表1 酶固定化策略优劣比较Table 1 The characteristics and examples of various immobilized methods
3 固定化酶的应用
生物酶制剂具有高度的区域性和立体选择性,其催化效率高、副产物少,可催化类型多样且无需引入大量有毒试剂,因此,对环境十分友好。而新型固定化技术进一步提高了酶制剂的催化活力和操作稳定性,简化了回收过程,有效减少了其在实际工业应用中的使用成本。酶的各种优良特性已经被有针对性地应用于各个领域的实际生产中,其中食品行业由于对安全要求严苛,较早使用无毒的酶催化剂进行生产。固定化脂肪酶作为广泛使用的催化剂之一,由于界面激活效应而最早被用于长链脂肪酸的选择性合成中[92],随后酸解和酯化催化特性被分别应用于高酸酱油渣油的脱酸[93]和风味酯的合成[94]中。另外,β-半乳糖苷酶也是最早被应用于乳品生产的典型案例,可有效降低鲜奶中的乳糖含量,避免乳糖不耐症患者饮用鲜奶后产生不适症状,以及解决低温乳制品因乳糖结晶所导致的口感问题[95]。此外,固定化酶在灵敏度要求较高的传感器以及医药行业、环境治理和生物能源等领域也有着大量的应用案例。纳米多孔材料优化了生物传感器的灵敏度和反应时间,由于其简单、专一且成本较低,已成为目前传感器领域的研发热点[96]。

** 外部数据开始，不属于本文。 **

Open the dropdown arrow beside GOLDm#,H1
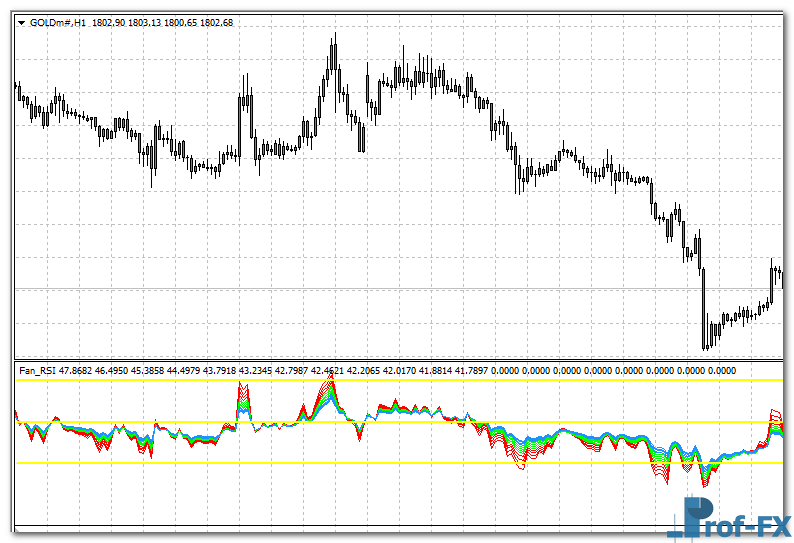 pos(21,22)
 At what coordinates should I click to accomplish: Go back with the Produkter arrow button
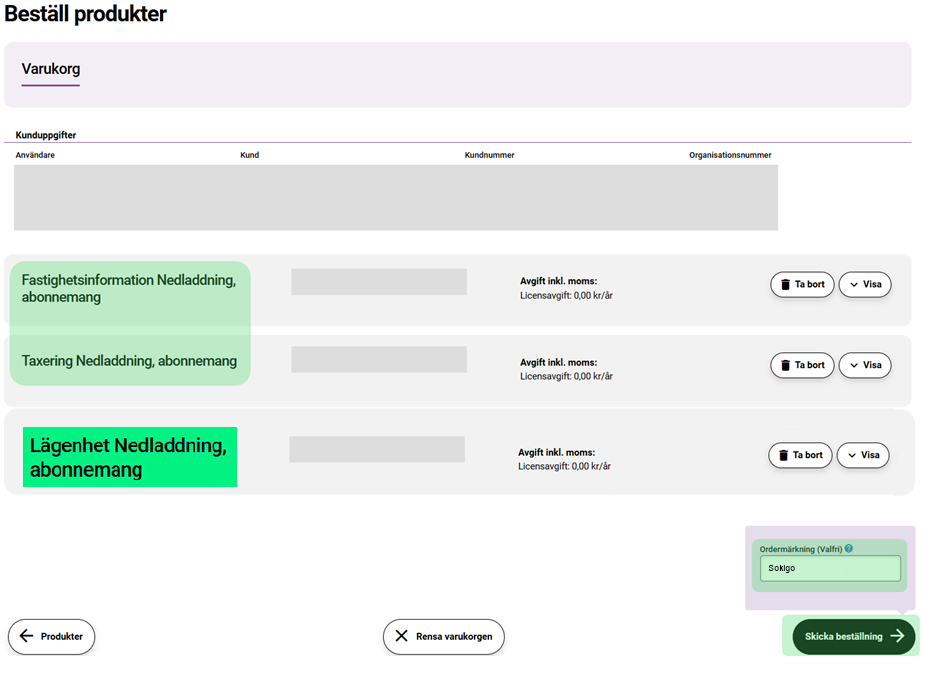(x=51, y=636)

高纯度药物中间体是医药行业关注的热点之一,Di等[97]首次通过离子液体强化的酶法在水性介质中由衣康酸(IA)合成生物质来源中间体衣康酸二甲酯(DI)。该研究表明:采用离子液体1-氟-3-丁基咪唑鎓六氟磷酸盐([bmim][PF6])进行预处理,可以在不影响其酯化活性的前提下,使得脂肪酶的水解活性受到很大程度的抑制,产物DI的产率可达64.3%。在医疗领域,由于具有3D交联网络和可调节的理化特性,采用环保、高效的氧化还原酶引发的自由基聚合反应制备的水凝胶和微/纳米凝胶,被广泛应用于组织工程和药物输送系统中[98]。Attieh等[99]将HRP固定在玻璃微珠上,加入H2O2和乙酰基丙酮(ACAC),形成催化循环,继而引发聚合反应,可制得尺寸为50~300 nm且具有良好的结合性,印迹效应和选择性的分子印迹聚合物(MIPs)。该反应以4-乙烯基吡啶(4-VP)为功能单体,2,4-二氯苯氧基乙酸(2,4-D)为印迹分子,形成可逆复合物,使用1,4-双丙烯酰哌嗪(PDA)作为交联剂,使得功能单体以印迹分子为模板进行聚合。

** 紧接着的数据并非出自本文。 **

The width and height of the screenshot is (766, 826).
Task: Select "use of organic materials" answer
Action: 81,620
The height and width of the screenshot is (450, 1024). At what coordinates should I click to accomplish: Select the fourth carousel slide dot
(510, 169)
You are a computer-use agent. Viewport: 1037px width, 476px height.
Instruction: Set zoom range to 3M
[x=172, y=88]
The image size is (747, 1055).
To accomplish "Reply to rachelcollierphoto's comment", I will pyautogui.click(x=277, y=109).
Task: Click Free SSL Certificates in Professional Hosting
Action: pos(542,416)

通过动植物油与短链醇之间酶催化的酯交换反应,获得的脂肪酸烷基酯混合物被认为是可以直接使用或与衍生自石油的柴油混合使用的环境友好型可再生柴油能源。相比于传统固定化策略,Fan等[100]将米赫根毛霉脂肪酶定向固定在磁化的树状分子上,使得固定化酶稳定性增强且兼具磁性,通过载体自带的磁性将固定化酶从反应体系中快速分离,有效解决了传统固定化载体从反应器中分离难的应用障碍。Marta等[101]使用了3种具有不同特异性和酒精耐受性的商品酶Lipozyme®RM IM,Lipozyme®TL IM和Novozym®435,以乙醇为酰基受体,催化低品质鱼油的酯交换反应,其中使用Novozym 435和过量的乙醇(质量比为1∶1.82)可获得最高产量(82.91%),在连续使用10个周期后,其最大活性损失仅为16%。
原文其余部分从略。